Certainly, one could point to parallels between the burgeoning Western economies of the pre-WWII West with those of America’s commercial agriculturalists, industrialists, and meat processing centers today.  Shah notes this congruency along with the incongruent historical narrative in which policymakers attributed the success of Canadian and American democratic pluralism to “a societal paradigm that sustained the rule of law, property rights, free expression, immigrant assimilation, diverse association, and family stability.” (4) Elites functionally erased the long history of marginalization, exclusion, and dispossession.

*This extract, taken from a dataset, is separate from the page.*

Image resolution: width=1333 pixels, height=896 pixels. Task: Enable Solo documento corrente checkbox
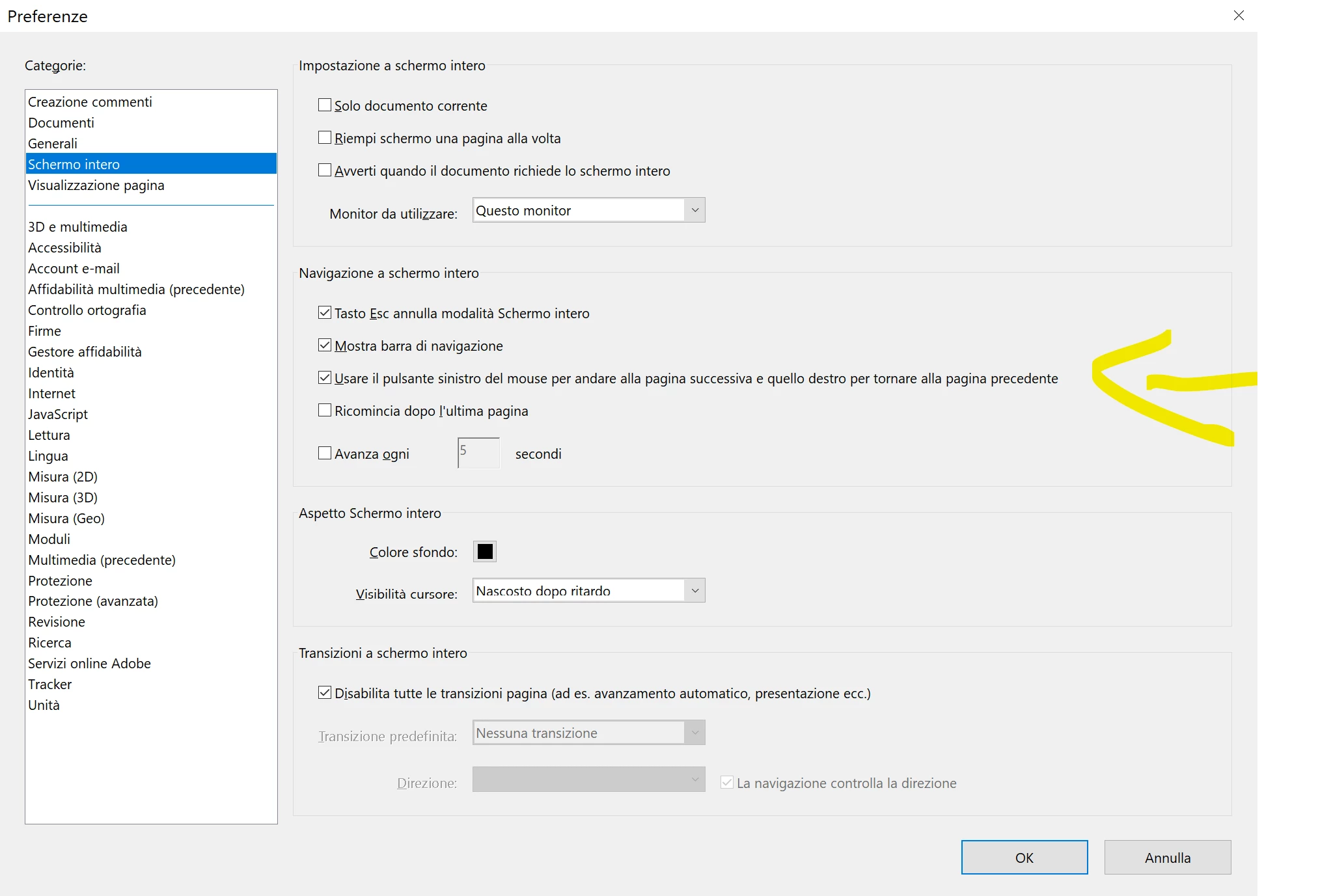325,105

Really this is the point. Tropes about model minorities and the traditional domesticities ascribed to East and South Asian immigrants stand in opposition to the juridical and societal discourse that surrounded these populations in the first half of the twentieth century. Sexuality and marriage played key roles in the lives of South Asian and East Asian migrants.  Shah clearly traces the trajectory that led America to favor families and marriages in the immigration reforms established under the 1965 Immigration Reform Act (though it was not implemented until 1968).  While this act eliminated discrimination based on race, place of birth, sex and residence, it also implemented a new standard that introduced the family standard preference. In the end, in the early twentieth century and afterward, resources and protections were distributed in ways that privileged settlement for a select few, while ensuring that the transience of most migrants left them increasingly vulnerable. For a nation that has been starkly dependent on landless labor since emancipation, it raises real questions about the justice of American immigration law and the ways in which daily intimacies, race, and ethnicity intervene in determining who, where, and how we live.